A Hayley le embargó una ternura abrumadora e indescriptible por aquel hombre que, a pesar de sus heridas, se había agotado construyendo un muro de piedra para hacer felices a dos muchachos, había cargado a Nathan y la había consolado como nadie más podría haberlo hecho.
Le quería.
«¡Que Dios me ayude! ¡Cómo le quiero!»
Incapaz de detenerse, se arrodilló junto al sofá mientras devoraba con los ojos a aquel hombre que le había robado el corazón, un corazón que ella nunca había pensado entregar a nadie, ni creído que ningún hombre quisiera aceptar.
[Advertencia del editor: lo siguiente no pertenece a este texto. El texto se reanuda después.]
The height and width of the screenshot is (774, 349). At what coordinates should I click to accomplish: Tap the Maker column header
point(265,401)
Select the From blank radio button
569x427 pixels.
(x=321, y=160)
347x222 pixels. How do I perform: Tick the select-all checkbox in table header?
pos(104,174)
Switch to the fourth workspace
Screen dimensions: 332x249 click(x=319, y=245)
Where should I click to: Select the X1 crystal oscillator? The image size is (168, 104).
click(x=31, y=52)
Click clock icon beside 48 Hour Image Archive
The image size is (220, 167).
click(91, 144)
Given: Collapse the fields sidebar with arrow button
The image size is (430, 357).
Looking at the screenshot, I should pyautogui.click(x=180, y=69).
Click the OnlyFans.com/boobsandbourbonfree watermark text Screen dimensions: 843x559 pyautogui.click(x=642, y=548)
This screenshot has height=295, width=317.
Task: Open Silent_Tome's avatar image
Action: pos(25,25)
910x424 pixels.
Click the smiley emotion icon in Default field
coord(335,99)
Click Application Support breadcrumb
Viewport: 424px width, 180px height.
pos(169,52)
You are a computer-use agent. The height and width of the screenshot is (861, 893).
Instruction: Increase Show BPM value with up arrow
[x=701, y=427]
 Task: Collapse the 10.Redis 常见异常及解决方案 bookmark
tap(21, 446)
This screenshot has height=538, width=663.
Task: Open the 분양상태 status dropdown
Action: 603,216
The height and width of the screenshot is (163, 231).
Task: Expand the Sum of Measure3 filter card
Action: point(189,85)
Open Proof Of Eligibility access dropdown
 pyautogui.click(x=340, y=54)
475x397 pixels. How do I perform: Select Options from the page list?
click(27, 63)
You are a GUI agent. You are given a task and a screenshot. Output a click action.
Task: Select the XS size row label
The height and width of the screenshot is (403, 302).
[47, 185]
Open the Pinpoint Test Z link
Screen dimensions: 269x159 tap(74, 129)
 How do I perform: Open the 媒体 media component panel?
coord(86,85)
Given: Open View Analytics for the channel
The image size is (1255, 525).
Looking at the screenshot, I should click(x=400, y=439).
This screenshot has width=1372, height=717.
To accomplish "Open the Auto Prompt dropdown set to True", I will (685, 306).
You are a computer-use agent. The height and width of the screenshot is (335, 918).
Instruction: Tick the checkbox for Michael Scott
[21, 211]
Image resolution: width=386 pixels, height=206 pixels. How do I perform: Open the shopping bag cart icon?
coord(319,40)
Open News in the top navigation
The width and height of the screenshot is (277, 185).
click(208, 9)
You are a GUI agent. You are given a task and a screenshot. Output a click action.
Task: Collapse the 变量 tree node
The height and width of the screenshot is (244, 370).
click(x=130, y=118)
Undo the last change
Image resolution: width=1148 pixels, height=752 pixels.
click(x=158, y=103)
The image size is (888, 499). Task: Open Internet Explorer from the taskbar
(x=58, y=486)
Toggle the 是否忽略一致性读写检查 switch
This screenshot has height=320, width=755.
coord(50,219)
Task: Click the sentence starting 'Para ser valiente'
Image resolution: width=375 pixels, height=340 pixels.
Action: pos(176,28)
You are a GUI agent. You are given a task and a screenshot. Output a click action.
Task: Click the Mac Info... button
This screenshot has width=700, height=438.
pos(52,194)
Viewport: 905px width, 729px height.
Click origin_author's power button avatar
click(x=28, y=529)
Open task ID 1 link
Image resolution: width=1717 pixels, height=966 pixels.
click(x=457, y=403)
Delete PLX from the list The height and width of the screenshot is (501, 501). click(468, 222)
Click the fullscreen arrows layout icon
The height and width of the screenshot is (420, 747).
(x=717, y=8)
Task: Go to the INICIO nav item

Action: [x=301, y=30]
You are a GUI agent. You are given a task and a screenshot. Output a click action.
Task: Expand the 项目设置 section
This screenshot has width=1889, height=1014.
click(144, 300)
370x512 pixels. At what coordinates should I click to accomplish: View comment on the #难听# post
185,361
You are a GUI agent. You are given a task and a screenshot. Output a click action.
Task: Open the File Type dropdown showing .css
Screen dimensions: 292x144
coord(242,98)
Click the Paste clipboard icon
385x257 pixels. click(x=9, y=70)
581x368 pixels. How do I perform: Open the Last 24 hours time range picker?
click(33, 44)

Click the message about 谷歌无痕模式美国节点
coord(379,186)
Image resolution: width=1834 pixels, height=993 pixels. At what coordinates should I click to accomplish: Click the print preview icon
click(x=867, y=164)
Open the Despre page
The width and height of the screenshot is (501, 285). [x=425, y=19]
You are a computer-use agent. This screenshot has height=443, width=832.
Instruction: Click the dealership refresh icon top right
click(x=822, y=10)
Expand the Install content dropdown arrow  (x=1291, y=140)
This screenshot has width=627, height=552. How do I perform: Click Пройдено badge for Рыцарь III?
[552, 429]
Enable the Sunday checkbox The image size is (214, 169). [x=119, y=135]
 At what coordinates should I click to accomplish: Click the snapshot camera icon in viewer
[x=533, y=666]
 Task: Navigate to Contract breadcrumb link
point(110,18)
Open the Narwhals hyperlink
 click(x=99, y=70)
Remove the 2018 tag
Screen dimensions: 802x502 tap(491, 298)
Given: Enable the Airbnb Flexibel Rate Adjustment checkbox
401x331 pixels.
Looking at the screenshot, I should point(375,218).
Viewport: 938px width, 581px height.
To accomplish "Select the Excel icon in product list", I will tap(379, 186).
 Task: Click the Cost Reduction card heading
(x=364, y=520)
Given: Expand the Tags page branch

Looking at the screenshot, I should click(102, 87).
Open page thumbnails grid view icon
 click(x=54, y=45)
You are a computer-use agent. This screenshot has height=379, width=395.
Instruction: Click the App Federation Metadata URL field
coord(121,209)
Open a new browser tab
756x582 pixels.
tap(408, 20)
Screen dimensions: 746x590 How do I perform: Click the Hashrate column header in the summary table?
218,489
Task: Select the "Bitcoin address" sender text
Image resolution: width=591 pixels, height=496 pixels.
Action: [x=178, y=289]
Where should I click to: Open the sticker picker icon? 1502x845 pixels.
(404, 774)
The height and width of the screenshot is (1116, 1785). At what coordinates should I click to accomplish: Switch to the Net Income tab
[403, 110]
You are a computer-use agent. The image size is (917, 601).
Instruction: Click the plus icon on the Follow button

Dudaba que Stephen lo quisiera, pero, de todos modos, ya era suyo.
La cabeza le decía que se marchara, no tenía ningún sentido alargar más aquella dulce agonía de desear lo que no podía tener, pero sus deseos se rebelaron contra la razón y ganaron la batalla. Por una vez en la vida, Hayley escuchó a su cuerpo, y lo que su cuerpo le pedía era que tocara a Stephen. No como lo había tocado cuando había cuidado de él mientras estaba herido, con el tacto impersonal de una enfermera, sino como una mujer toca a un hombre, a un hombre a quien ama.
Sin apenas atreverse a respirar, alargó el brazo y le apartó suavemente el mechón de pelo de la frente. Las pestañas proyectaban sombras crecientes sobre sus pómulos. Tenía los labios ligeramente abiertos, la respiración lenta y profunda. Hayley deslizó con suma delicadeza la yema de un dedo por la mejilla de Stephen, cubierta por una recia barba de tres días, disfrutando de aquel áspero roce en su piel.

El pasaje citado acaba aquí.